Closed bdqnghi closed 6 years ago
Can you have a look at https://github.com/facebookresearch/MUSE/issues/31 and see if that helps? In particular, setting --dico_max_rank 1500
as a parameter. The idea is that the model tries to build a dictionary for the top 10k most frequent words, but if you have only 4k of them then it will raise an error.
Also, if you do not have any parallel dictionary you should indeed disable the word translation evaluation by simply commenting out this line: https://github.com/facebookresearch/MUSE/blob/master/src/evaluation/evaluator.py#L190 But you probably want to find a small dictionary before you start experiments, otherwise it will be very difficult for you to know whether your model is working or not.

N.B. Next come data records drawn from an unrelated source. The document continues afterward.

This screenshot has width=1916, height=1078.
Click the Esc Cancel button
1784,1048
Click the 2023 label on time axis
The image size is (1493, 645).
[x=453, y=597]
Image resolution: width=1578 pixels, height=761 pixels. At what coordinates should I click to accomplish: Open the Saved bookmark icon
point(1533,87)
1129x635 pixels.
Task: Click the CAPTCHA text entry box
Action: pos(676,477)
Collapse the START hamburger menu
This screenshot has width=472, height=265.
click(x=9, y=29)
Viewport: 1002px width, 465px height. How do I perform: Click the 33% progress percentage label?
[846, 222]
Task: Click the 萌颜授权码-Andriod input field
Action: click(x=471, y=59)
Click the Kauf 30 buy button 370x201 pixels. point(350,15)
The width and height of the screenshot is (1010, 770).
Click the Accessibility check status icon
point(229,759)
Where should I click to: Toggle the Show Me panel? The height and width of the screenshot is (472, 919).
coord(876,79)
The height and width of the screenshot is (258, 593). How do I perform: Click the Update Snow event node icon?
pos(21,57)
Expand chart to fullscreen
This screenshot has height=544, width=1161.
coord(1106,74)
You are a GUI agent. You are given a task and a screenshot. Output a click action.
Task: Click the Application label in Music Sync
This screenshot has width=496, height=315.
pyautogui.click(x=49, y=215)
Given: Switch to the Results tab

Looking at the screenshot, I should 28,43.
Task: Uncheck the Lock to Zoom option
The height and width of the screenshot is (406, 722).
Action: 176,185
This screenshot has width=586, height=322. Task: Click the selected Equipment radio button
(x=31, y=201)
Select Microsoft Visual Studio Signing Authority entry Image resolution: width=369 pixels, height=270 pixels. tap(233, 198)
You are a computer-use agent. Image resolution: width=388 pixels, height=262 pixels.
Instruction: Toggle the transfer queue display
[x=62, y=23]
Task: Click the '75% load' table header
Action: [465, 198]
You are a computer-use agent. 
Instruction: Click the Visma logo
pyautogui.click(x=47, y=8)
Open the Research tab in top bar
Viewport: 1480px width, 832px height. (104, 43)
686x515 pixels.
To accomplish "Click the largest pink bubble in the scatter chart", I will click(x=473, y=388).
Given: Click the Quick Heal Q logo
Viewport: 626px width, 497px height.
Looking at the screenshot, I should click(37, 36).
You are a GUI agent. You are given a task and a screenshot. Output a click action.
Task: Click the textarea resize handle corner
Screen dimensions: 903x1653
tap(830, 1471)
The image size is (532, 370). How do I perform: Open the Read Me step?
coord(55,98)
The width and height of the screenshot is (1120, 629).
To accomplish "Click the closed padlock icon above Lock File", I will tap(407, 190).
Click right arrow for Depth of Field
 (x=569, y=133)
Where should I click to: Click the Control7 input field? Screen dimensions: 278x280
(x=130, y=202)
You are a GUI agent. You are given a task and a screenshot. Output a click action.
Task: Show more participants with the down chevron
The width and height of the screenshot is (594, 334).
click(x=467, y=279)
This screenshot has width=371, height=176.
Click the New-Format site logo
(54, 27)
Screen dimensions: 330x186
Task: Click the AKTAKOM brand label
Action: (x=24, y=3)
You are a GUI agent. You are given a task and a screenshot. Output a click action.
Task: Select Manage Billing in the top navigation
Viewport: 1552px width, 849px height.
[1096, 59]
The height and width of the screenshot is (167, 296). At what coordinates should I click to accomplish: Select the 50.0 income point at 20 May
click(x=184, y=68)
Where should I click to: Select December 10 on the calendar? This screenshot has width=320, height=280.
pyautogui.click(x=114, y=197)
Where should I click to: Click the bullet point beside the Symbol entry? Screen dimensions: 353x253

Thanks for the reply, it works but i think there is a minor bug in the code. Here I'm trying to print the whole "params" variable, then I got this :
Namespace(adversarial=True, batch_size=32, cuda=True, dico_build='S2T', dico_max_rank=10000, dico_max_size=10000, dico_method='nn', dico_min_size=0, dico_threshold=0, dis_clip_weights=0, dis_dropout=0.0, dis_hid_dim=2048, dis_input_dropout=0.1, dis_lambda=1, dis_layers=2, dis_most_frequent=50, dis_optimizer='sgd,lr=0.1', dis_smooth=0.1, dis_steps=5, emb_dim=30, epoch_size=4000, exp_name='debug', exp_path='/home/nghibui/codes/MUSE/dumped/debug/egzngeby1i', export='txt', lr_decay=0.98, lr_shrink=0.5, map_beta=0.001, map_id_init=True, map_optimizer='sgd,lr=0.1', max_vocab=200000, min_lr=1e-06, n_epochs=5, n_refinement=5, normalize_embeddings='', seed=-1, src_dico=<src.dictionary.Dictionary object at 0x7f8087dac588>, src_emb='data/cpp_vectors_30D_15_ae_train_trees.txt', src_lang='cpp', src_mean=None, tgt_dico=<src.dictionary.Dictionary object at 0x7f8087dac4e0>, tgt_emb='data/java_vectors_30D_15_ae_train_trees.txt', tgt_lang='java', tgt_mean=None, verbose=2)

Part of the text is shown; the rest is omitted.